I have an 8800GT and I'm not sure if it's damaged or not.
It was in my brother's pc and it started not recognizing the driver.
But since I replaced both card and PSU in his system, I'm not sure whether the fault was the card or the PSU...

Is it safe to test the card by putting it in my own pc?


----------



## Bo$$ (Aug 4, 2012)

As long as it wasn't shorting the motherboard, you should be fine


----------



## stinger608 (Aug 4, 2012)

Bo$$ said:


> As long as it wasn't shorting the motherboard, you should be fine



 yep, as Bo$$ stated, if the system was running when you removed the card it should be fine to test it. If on the other hand it did short out in the system, which would appear it did not do, then just throw it in the trash. 
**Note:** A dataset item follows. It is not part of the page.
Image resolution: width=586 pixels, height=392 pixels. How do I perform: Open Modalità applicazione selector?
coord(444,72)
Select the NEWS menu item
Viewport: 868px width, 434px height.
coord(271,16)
From the sounds of it though, I would figure it to be the video card and not the PSU that was in your brothers system.


----------



## mauriek (Aug 4, 2012)

The only time i saw a graphic card did some damage to a motherboard was when my old Asus ATI 9250 AGP suddenly getting much hotter than usual and 5 minutes later the AGP pin burn out and also burn and melt the AGP GPU slot with it..


----------



## Black Panther (Aug 4, 2012)

Well, my brother's motherboard still works, so I guess I'm safe.

I tend to think it had been the PSU because I tried a 8600GTS which was working and it didn't work with the old PSU either..


----------



## Bo$$ (Aug 5, 2012)

Black Panther said:


> Well, my brother's motherboard still works, so I guess I'm safe.
> 
> I tend to think it had been the PSU because I tried a 8600GTS which was working and it didn't work with the old PSU either..
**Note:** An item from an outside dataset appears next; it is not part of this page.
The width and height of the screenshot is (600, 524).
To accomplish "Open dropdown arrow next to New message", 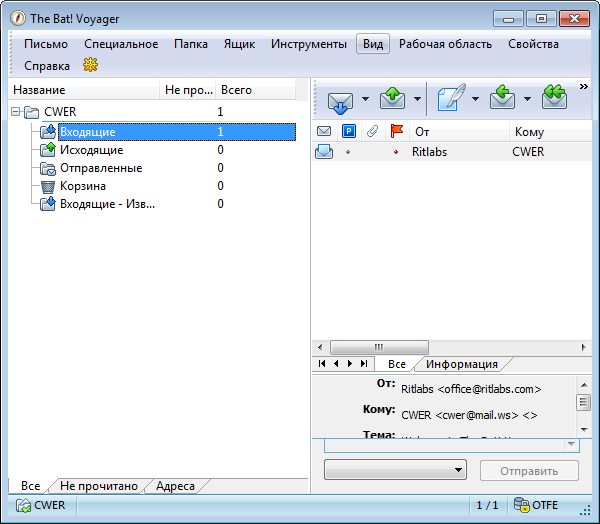I will pyautogui.click(x=475, y=99).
ok well then i think it's safe for your system  Risks are generally quite low unless it provides power


edit: Due to confusion I am talking about using the 8800gt in your system NOT the PSU
good luck


----------



## Aquinus (Aug 5, 2012)

Bo$$ said:


> ok well then i think it's safe for your system  Risks are generally quite low unless it provides power



Yeah, I would be careful with that one. You don't need to go burning out the rest of the rig. The PSU is one of the only components that can hose your entire rig. Mainly because it is connected to just about everything.


----------



## Completely Bonkers (Aug 5, 2012)

Damaged AGP cards can blow an AGP socket... because AGP was designed at different standards and different voltages.  Earlier AGP specs were at a higher voltage... later just 0.8v, so a damaged card could possibly let out of spec voltages damage a mainboard components. (typically the northbridge gets collateral damage and you need a new mainboard)

PCIe cards are much safer in this respect... since all at the same voltage. And in the extreme case, if one lane gets damaged... in theory, the rest of the card/slot should work fine. Just like putting a PCIex16 GPU in a PCIEx8 slot... it works fine.


----------



## Aquinus (Aug 5, 2012)

Completely Bonkers said:


> PCIe cards are much safer in this respect... since all at the same voltage. And in the extreme case, if one lane gets damaged... in theory, the rest of the card/slot should work fine. Just like putting a PCIex16 GPU in a PCIEx8 slot... it works fine.



That is all fine and good if you kill a data-lane. All of the power provided by PCI-E is provided in the first 11 pins (either side) of a PCI-E slot. Everything after the PCI-E key is only PCI-E data, clocks, and grounds. I also don't think that PCI-E is as resilient as you are describing. If you fry a lane there is a good bet there is more damage to the PCI-E controller as well. PCI-E also uses 12v and 3.3v.


----------



## Bo$$ (Aug 5, 2012)

Aquinus said:


> Yeah, I would be careful with that one. You don't need to go burning out the rest of the rig. The PSU is one of the only components that can hose your entire rig. Mainly because it is connected to just about everything.



Edited my post, i think you misunderstood me


----------



## Aquinus (Aug 5, 2012)

Bo$$ said:


> Edited my post, i think you misunderstood me



No, I was expanding on that. A video card alone won't fry your machine unless there is something wrong with it or something wrong with the slot on the motherboard assuming nothing is broken or defective. I'm not going to lie, I've replaced more PSUs than any other part in my machine. It's dangerous to run a power supply that could be bad because it could take other stuff down with it. That's all that I'm saying.

Panther: The PSU very well could be shot, but it might be a worth-while investment to get a PSU tester. They're not very expensive and it's a useful tool to have, even if you don't use it that often.


----------